10 Money Mistakes You’ll Regret Later In Life

Having regrets is a normal part of life. Maybe you regret not talking to your crush in 9th grade or not going to prom. Everyone will have some regrets in life, but when it comes to money, there are some regrets you never want to have to face.

There are certain money mistakes that, when made, especially in your youth, can make it nearly impossible to succeed financially; therefore, you must make sure to avoid the following 10 mistakes!

Mistake #1: Thinking College Will Make You Rich

If you’re like the average American teenager, then your life path has already been set for you. You’ll be expected to get good grades in high school to be able to attend a good college; you’ll work for 40 years (but likely more), and then you’ll retire. And, hopefully, during this time, you will have enough money to buy a home and go on a couple of vacations.

The sad reality is that most young adults don’t realize that college truly isn’t a path that will reliably make you rich, and to be honest, having this perspective probably isn’t their fault.

In fact, we should blame society for this. You see, your education actually begins the day you leave school. You may not like to hear this, but it’s the truth. The real world is very different from the four walls of a classroom.

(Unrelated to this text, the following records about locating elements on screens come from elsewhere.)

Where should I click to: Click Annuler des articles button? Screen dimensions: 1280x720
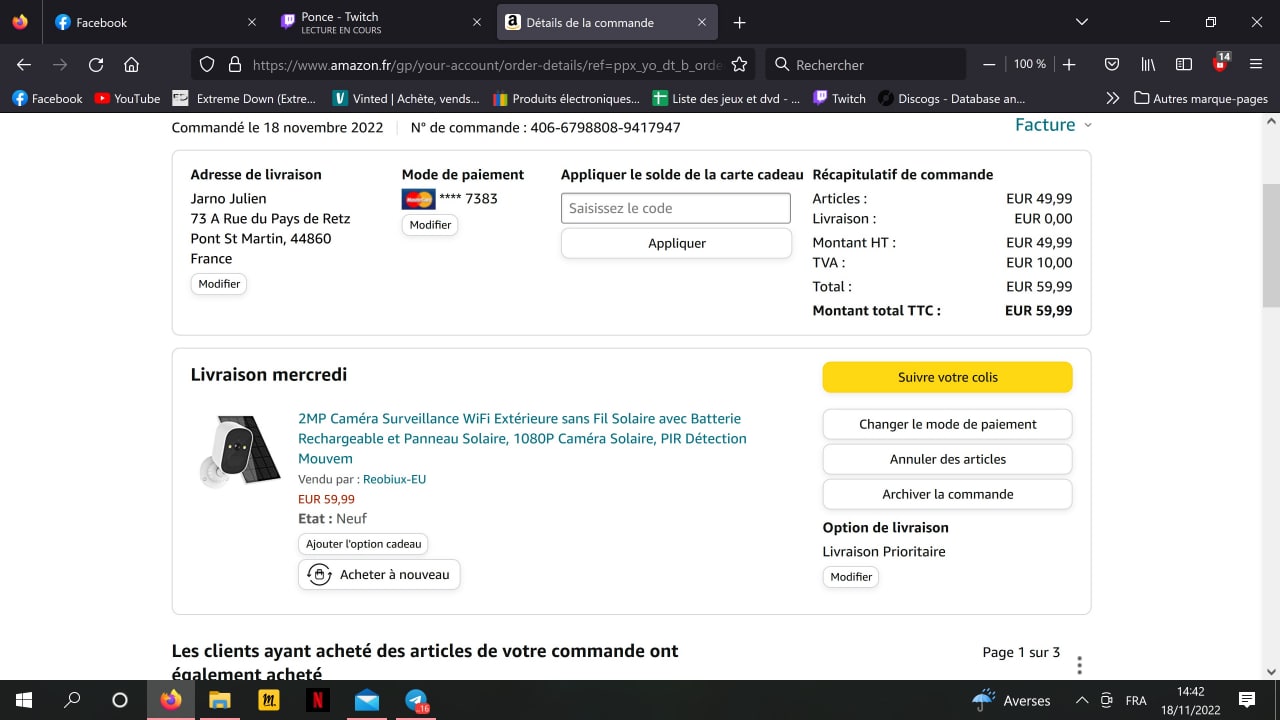click(947, 459)
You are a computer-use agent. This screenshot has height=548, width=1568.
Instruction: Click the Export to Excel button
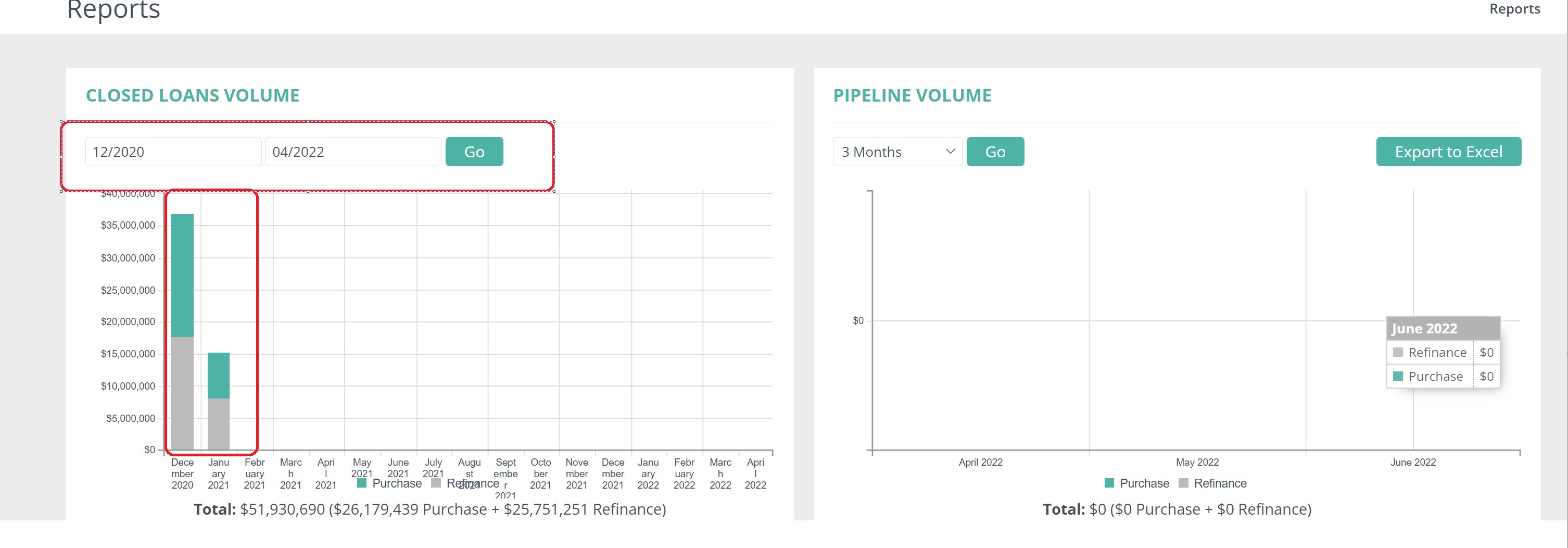(1448, 152)

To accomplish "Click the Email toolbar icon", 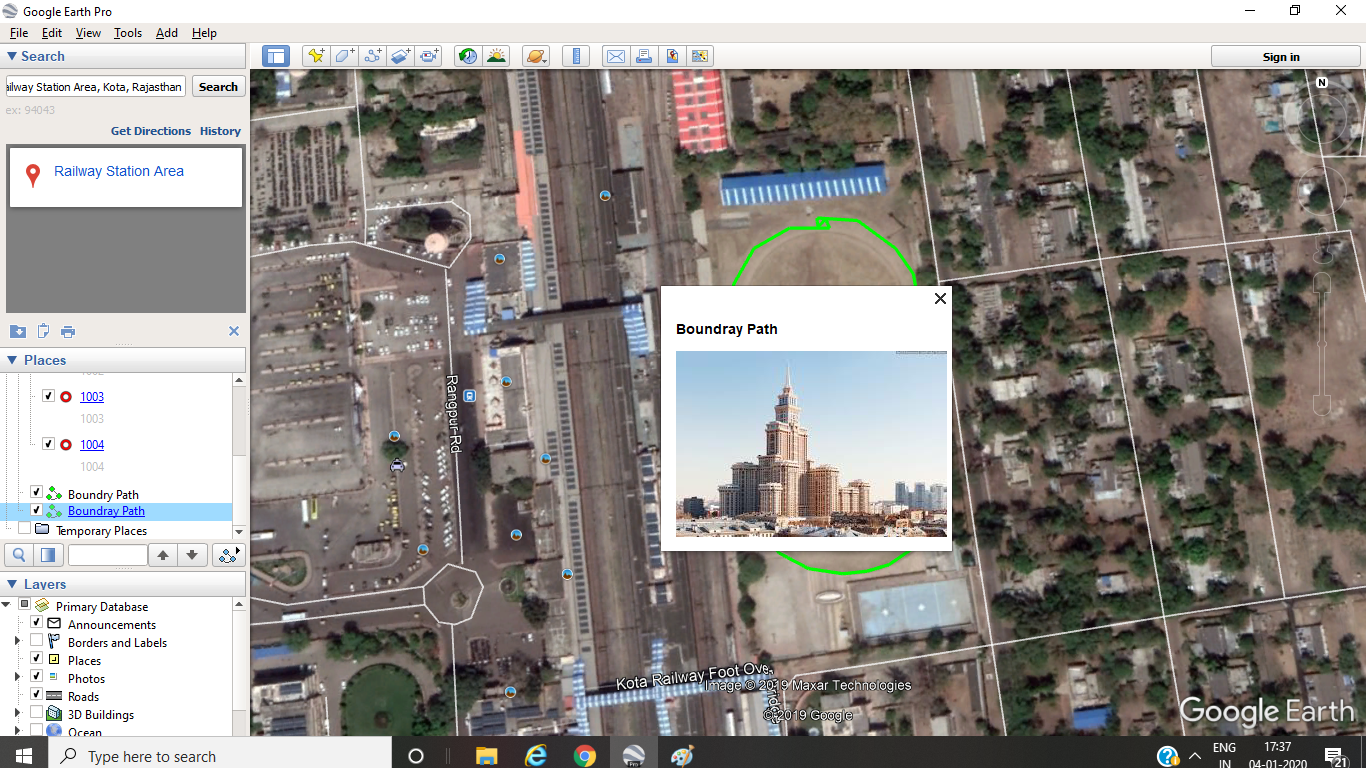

Truly successful people are people who learn every day, even two decades after they’ve left school. They know that simply getting the education that college provides will only offer them the ability to work a routine job that will never pay them enough to get rich. Rich people realize early on that they need skills beyond what they learn in school if they want to get ahead financially.

Unfortunately, most people stop learning the day they leave school, and that’s a big mistake that leads to poverty and an unfulfilled life. Read good books. Listen to a good audio program. School doesn’t teach you as many worthwhile things as you’d like to believe.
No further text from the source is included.